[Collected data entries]
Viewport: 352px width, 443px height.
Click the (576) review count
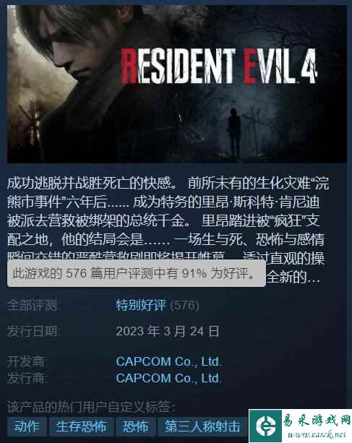tap(185, 306)
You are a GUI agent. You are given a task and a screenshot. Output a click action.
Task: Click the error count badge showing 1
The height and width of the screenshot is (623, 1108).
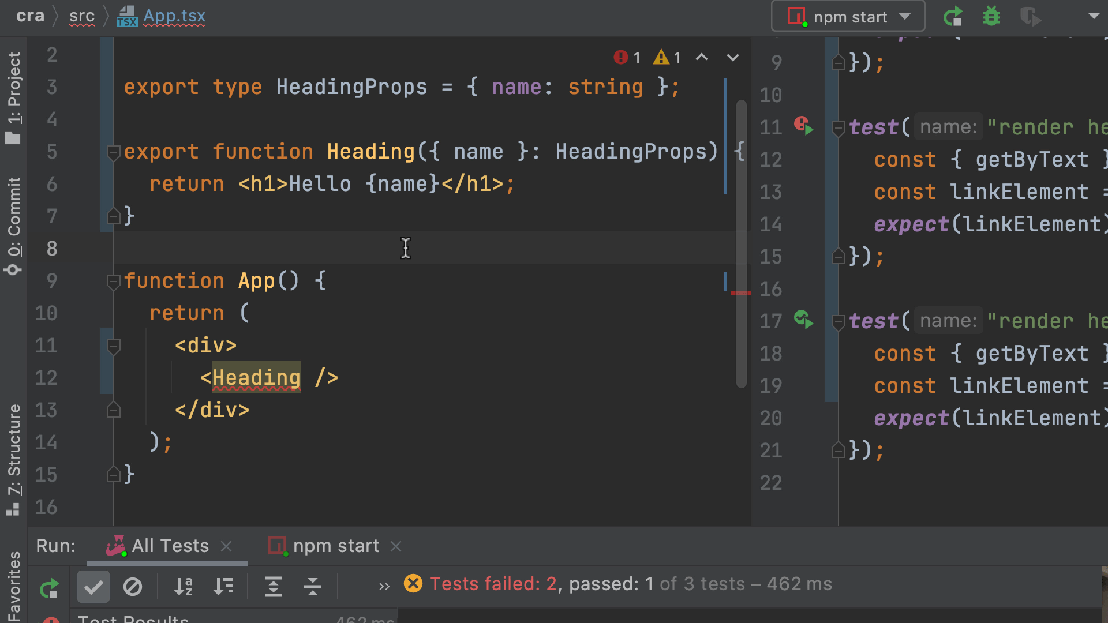(x=625, y=57)
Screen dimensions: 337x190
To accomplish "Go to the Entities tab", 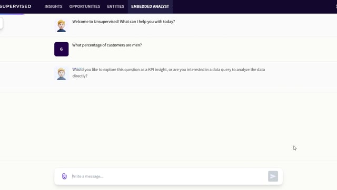I will (115, 6).
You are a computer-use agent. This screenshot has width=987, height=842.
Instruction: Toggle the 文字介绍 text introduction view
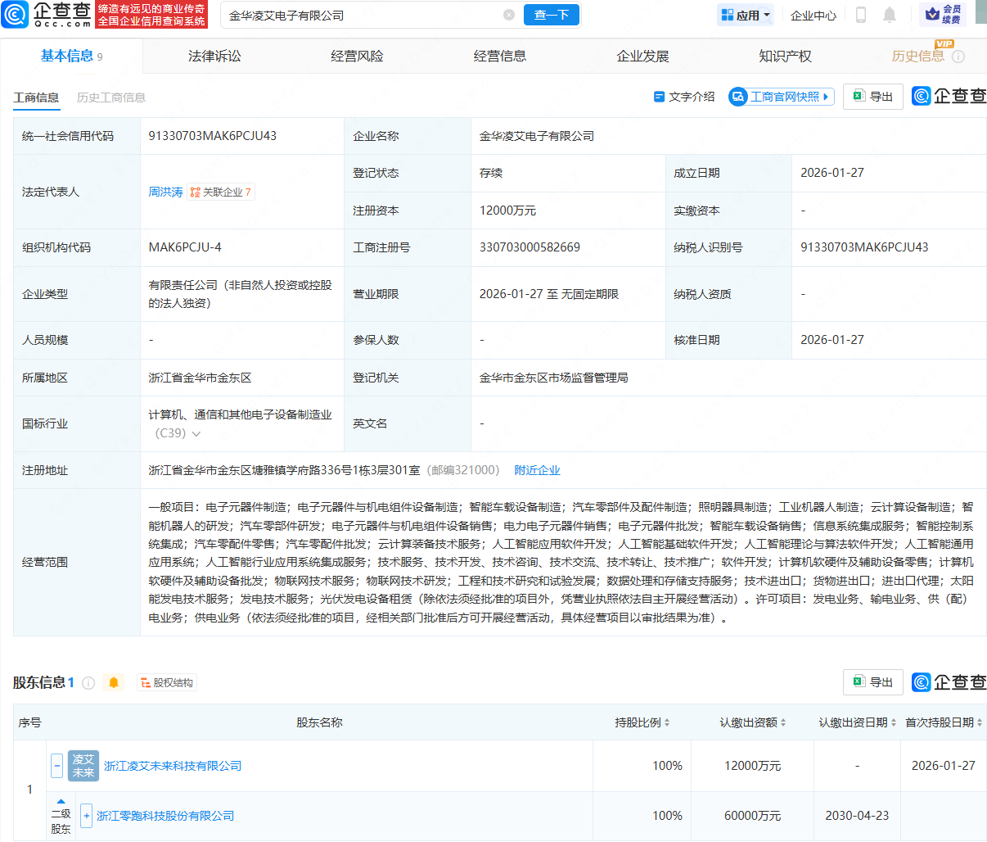coord(684,97)
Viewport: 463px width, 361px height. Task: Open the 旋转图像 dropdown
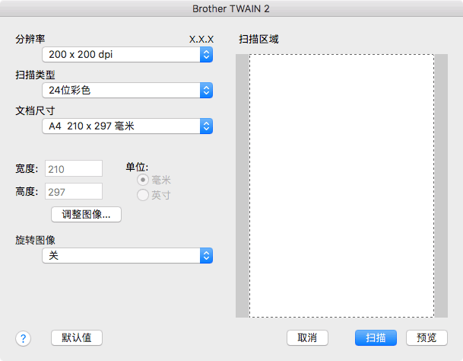[126, 256]
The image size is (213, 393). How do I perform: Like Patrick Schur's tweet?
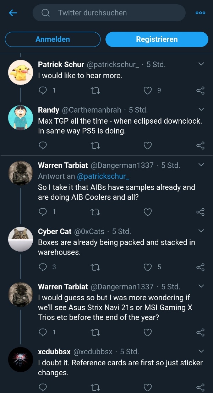pos(148,90)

Task: Wherever the string "agent" appears in the entries above, list that line.

Answer box:
You are a GUI agent. You are given a task and a screenshot. Output a click action.
You are a computer-use agent. This screenshot has width=987, height=842.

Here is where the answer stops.